The parties have not cited controlling authority that directly addresses this issue. But, as indicated in the magistrate judge's opinion, there is a plethora of recent persuasive authority indicating that the failure of a state to implement or update its registration in accordance with SORNA does not relieve the sex offender of his duty to register all information that is required by then existing state law. See, e.g., Hinckley, 550 F.3d at 939 (determining that the fact that Oklahoma had not statutorily implemented SORNA did not provide an excuse for the defendant not to register because the defendant had knowledge of his duty to register under similar state and federal provision); United States v. Shenandoah, 572 F.Supp.2d 566, 578 (M.D.Pa.2008) (stating that "[a] state's failure to update its registration system to conform with SORNA does not alter a sex offender's independent duty to register all information that is required by then-existing state law"); United States v. Contreras, 2008 WL 5272491, at *6 (W.D.Tex. Dec. 18, 2008) (stating that the court "rejects Defendant's argument that Texas's failure to implement SORNA gives rise to a due process violation"); United States v. Benton, 2008 WL 5273971, at *6 (S.D.Ohio Dec. 16, 2008) (recognizing that "courts addressing this issue have overwhelmingly held that SORNA is effective and applicable prior to state implementation of SORNA requirements"); and United States v. Senogles, 570 F.Supp.2d 1134, 1157-58 (D.Minn. 2008) (rejecting the defendant's argument that because Minnesota has not implemented SORNA, prosecuting him for violating its registration requirements is a violation of the due process clause). As a result, it is irrelevant whether South Dakota has completely complied with the SORNA registry requirements. Sex offenders residing within the jurisdiction of South Dakota must register with the state.

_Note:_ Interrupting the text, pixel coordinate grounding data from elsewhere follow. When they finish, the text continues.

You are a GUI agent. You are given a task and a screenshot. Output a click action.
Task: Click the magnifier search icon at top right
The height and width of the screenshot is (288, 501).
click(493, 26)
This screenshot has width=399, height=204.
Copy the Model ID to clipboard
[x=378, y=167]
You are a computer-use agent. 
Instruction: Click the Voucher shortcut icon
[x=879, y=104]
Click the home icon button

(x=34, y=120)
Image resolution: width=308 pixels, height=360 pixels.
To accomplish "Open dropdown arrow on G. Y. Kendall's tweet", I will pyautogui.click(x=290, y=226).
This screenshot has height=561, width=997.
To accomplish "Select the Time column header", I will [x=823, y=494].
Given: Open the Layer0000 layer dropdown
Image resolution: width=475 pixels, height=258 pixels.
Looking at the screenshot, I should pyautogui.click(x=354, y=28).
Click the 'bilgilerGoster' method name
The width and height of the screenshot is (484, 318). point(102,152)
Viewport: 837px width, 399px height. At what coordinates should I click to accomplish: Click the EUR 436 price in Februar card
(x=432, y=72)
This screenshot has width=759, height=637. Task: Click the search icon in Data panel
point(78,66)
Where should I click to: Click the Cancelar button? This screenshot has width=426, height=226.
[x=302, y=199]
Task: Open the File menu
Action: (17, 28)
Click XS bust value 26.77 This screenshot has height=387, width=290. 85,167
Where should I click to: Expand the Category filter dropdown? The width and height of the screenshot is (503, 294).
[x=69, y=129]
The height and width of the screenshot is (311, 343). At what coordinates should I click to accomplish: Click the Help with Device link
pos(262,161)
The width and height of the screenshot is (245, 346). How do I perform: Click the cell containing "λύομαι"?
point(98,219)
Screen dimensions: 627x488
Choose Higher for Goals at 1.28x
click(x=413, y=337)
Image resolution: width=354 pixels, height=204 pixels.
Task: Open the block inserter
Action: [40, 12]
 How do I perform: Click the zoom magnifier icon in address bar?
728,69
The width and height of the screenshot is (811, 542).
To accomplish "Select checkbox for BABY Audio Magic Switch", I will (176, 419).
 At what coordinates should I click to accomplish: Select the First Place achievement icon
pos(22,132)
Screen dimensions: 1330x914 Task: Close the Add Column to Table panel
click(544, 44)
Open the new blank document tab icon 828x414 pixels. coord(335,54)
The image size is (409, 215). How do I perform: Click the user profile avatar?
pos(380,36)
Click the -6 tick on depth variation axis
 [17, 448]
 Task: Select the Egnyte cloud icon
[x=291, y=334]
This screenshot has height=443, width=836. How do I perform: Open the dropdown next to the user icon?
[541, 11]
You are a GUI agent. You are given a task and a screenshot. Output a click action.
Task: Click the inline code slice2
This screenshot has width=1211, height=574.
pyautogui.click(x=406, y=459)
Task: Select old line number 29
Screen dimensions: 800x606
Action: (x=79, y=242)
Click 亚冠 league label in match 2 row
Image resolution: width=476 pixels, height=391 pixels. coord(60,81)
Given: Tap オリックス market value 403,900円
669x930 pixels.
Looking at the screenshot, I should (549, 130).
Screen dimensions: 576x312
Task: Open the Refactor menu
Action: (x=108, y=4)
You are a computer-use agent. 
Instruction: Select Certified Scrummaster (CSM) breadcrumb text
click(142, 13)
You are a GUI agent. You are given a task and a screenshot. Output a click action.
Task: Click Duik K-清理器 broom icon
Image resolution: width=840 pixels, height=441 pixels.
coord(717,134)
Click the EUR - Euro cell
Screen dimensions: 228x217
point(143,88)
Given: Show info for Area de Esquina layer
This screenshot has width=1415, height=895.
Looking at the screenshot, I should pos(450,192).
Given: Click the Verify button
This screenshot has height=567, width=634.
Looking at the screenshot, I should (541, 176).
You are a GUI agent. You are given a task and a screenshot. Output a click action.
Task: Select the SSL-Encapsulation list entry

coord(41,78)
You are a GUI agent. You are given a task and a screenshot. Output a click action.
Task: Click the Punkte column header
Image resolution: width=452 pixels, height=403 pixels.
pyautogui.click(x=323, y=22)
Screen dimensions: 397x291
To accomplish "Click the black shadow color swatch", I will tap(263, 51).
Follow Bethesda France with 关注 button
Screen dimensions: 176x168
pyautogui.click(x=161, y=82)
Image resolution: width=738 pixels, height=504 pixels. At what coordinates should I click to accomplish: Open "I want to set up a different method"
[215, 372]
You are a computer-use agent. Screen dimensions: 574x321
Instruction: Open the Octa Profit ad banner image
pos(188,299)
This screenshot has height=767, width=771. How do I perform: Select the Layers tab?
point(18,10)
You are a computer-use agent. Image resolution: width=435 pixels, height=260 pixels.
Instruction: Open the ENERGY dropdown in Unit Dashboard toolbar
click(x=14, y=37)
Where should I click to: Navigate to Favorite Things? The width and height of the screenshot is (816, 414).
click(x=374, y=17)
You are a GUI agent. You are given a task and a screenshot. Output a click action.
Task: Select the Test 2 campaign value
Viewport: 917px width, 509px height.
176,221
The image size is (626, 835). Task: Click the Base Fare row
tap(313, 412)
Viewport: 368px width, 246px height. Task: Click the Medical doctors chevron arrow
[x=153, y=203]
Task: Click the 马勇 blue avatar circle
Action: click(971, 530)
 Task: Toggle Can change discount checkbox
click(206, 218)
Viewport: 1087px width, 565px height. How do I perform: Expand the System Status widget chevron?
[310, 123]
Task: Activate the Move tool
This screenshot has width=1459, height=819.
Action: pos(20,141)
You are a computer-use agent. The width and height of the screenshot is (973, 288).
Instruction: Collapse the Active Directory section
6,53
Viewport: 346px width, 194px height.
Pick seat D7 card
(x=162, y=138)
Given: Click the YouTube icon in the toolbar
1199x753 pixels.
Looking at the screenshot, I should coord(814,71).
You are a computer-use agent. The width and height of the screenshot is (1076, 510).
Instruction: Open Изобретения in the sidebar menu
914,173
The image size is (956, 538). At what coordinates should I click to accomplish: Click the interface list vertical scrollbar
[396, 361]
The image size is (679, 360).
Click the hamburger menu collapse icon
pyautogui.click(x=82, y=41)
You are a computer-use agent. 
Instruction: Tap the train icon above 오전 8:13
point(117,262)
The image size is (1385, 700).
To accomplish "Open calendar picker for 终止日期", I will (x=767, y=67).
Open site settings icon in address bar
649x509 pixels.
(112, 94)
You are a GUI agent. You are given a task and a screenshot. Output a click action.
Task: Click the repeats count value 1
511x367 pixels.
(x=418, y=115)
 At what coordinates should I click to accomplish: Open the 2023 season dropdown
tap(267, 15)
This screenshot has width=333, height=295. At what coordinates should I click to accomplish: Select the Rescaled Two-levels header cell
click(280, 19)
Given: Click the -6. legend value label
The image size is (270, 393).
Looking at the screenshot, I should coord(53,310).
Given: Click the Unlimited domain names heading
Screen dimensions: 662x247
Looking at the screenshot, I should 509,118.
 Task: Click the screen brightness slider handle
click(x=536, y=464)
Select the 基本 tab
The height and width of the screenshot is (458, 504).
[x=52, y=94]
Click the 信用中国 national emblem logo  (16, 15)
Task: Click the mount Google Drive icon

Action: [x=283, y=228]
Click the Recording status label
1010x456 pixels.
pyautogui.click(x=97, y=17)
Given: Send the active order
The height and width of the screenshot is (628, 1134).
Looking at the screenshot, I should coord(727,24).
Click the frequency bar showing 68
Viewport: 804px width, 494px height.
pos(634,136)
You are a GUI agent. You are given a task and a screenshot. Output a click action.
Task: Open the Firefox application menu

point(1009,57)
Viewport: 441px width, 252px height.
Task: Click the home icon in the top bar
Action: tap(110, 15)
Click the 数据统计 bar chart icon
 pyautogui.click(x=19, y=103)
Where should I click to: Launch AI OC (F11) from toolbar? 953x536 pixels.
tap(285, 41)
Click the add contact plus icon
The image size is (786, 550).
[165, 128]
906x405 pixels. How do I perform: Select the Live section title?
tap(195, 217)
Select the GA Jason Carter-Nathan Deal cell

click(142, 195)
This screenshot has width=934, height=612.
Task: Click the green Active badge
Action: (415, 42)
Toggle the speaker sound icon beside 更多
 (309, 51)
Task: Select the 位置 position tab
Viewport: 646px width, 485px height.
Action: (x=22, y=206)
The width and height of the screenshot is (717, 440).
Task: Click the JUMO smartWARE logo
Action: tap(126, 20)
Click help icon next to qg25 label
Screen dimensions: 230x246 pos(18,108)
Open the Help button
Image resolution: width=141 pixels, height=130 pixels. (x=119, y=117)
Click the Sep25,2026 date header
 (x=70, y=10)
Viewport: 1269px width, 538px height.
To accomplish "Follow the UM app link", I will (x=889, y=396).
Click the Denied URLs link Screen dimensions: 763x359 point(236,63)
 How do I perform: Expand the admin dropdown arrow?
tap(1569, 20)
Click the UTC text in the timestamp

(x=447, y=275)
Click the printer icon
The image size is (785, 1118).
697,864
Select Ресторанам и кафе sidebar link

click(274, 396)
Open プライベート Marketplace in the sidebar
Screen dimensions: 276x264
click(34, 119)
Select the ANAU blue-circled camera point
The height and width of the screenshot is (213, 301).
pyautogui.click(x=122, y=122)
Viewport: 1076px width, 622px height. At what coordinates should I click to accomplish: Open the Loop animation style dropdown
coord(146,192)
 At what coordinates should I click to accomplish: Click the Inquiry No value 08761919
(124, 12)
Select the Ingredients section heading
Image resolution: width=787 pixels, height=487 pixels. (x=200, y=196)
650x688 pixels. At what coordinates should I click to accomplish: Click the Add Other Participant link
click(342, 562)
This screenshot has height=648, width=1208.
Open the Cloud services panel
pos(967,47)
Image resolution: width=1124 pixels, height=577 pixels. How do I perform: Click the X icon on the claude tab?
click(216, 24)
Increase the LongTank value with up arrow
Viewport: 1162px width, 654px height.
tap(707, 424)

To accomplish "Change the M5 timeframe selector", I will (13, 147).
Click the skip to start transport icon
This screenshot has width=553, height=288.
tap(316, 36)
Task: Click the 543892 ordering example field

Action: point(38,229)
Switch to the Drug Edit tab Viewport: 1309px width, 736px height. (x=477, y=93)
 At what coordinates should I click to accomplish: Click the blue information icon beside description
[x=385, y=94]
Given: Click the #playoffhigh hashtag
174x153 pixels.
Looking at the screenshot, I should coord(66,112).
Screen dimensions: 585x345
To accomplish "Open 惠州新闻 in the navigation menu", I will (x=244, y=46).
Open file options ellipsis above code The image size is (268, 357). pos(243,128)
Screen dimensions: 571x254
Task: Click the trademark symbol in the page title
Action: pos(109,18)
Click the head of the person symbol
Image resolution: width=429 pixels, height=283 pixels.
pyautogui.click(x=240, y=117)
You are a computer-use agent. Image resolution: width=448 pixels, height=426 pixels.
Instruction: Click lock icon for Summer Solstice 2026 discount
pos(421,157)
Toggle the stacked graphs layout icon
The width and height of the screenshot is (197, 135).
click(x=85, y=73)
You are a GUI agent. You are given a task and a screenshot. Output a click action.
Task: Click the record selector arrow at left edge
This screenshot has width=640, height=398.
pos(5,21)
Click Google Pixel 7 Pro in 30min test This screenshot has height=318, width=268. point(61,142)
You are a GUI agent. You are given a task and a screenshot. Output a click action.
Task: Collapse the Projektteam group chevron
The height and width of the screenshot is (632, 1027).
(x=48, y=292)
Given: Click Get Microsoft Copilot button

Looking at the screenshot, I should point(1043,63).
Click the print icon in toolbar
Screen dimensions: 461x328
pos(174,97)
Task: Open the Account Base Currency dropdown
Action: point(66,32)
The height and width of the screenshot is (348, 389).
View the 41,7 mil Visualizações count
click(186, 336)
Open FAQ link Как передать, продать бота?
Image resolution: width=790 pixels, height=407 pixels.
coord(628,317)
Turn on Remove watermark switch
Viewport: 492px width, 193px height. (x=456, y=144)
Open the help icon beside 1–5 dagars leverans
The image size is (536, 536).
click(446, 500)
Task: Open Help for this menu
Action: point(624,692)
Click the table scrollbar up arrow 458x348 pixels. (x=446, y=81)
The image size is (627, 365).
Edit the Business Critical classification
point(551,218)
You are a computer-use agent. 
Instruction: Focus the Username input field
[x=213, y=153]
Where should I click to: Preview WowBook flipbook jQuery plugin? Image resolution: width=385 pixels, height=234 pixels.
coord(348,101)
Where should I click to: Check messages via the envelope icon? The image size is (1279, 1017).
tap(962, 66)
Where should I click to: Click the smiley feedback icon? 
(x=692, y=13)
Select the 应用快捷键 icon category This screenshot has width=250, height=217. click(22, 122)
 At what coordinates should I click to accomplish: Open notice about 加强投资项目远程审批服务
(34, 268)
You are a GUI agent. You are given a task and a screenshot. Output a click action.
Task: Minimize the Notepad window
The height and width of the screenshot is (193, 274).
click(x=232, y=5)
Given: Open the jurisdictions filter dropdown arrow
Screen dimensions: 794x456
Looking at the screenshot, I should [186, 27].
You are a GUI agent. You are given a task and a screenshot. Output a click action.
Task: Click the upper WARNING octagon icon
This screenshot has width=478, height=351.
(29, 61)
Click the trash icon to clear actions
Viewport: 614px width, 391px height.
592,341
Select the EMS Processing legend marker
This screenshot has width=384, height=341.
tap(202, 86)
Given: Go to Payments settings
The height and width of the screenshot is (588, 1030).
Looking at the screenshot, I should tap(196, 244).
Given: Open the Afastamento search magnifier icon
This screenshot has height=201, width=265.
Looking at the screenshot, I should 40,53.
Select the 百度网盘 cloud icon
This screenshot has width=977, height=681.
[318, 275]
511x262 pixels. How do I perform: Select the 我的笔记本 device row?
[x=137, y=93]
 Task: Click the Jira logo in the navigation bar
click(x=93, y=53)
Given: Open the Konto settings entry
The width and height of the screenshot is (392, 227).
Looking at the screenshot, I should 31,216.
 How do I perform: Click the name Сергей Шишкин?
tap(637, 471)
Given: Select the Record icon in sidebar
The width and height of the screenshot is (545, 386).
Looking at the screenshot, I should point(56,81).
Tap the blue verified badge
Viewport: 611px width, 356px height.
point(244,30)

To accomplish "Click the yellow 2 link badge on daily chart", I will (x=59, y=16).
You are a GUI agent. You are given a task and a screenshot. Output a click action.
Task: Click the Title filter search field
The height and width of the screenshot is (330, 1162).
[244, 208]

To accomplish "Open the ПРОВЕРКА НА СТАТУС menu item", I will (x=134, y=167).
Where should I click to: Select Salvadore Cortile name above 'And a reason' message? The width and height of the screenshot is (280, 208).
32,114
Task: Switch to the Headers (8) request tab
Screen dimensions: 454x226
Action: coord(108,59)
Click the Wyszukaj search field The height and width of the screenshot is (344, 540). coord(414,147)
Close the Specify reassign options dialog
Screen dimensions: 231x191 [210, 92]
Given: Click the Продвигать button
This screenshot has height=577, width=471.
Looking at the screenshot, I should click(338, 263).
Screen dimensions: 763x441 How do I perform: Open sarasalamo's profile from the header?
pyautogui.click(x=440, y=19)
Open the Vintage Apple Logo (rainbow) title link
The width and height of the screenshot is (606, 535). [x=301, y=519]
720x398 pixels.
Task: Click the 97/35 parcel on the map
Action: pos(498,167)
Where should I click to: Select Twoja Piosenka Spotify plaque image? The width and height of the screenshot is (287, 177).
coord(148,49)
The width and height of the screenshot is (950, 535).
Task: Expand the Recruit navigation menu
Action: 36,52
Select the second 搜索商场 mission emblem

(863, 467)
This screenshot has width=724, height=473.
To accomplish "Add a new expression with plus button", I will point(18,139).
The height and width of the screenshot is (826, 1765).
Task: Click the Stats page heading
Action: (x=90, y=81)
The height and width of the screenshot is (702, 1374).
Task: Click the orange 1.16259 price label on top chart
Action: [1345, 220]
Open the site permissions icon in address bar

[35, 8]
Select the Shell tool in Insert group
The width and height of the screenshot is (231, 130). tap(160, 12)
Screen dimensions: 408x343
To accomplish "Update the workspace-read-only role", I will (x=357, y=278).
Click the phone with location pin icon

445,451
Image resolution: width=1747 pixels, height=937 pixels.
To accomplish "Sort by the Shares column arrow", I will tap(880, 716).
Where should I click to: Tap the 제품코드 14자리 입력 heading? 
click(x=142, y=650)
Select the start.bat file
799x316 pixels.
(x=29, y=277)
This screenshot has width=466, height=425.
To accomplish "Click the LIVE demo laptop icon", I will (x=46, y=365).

Likewise, courts have also determined that even if an Indian tribe fails to implement a sexual offender registry pursuant to SORNA, a sex offender still has an independent duty to register with the state. See United States v. Begay, 2009 WL 465026, at *2 (D.Ariz. Feb. 24, 2009) (noting that case law indicates that SORNA imposes an obligation on the defendant to register regardless of whether the Navajo Nation has complied with SORNA's requirements) and United States v. Watchman, 2009 WL 464995, at *2 (D.Ariz. Feb. 24, 2009) (same). Those courts reasoned that Congress has authority to implement federal criminal statutes of general applicability on tribal lands and that Congress intended SORNA to apply to tribal lands because SORNA violations can occur if a defendant enters, leaves, or resides in "Indian country." Id. at *2. SORNA requires sex offenders to register "in each jurisdiction where the offender resides, where the offender is an employee, and where the offender is a student." Id. at *3. These courts construed the phrase "each jurisdiction where the offender resides" broadly, finding that it requires a sex offender not only to register on the reservation but also to register with the state in which the reservation is located. These courts broadly interpreted the phrase because "[t]o read the statute more narrowly would mean that offenders residing on or moving to reservations that had opted into SORNA but had not yet...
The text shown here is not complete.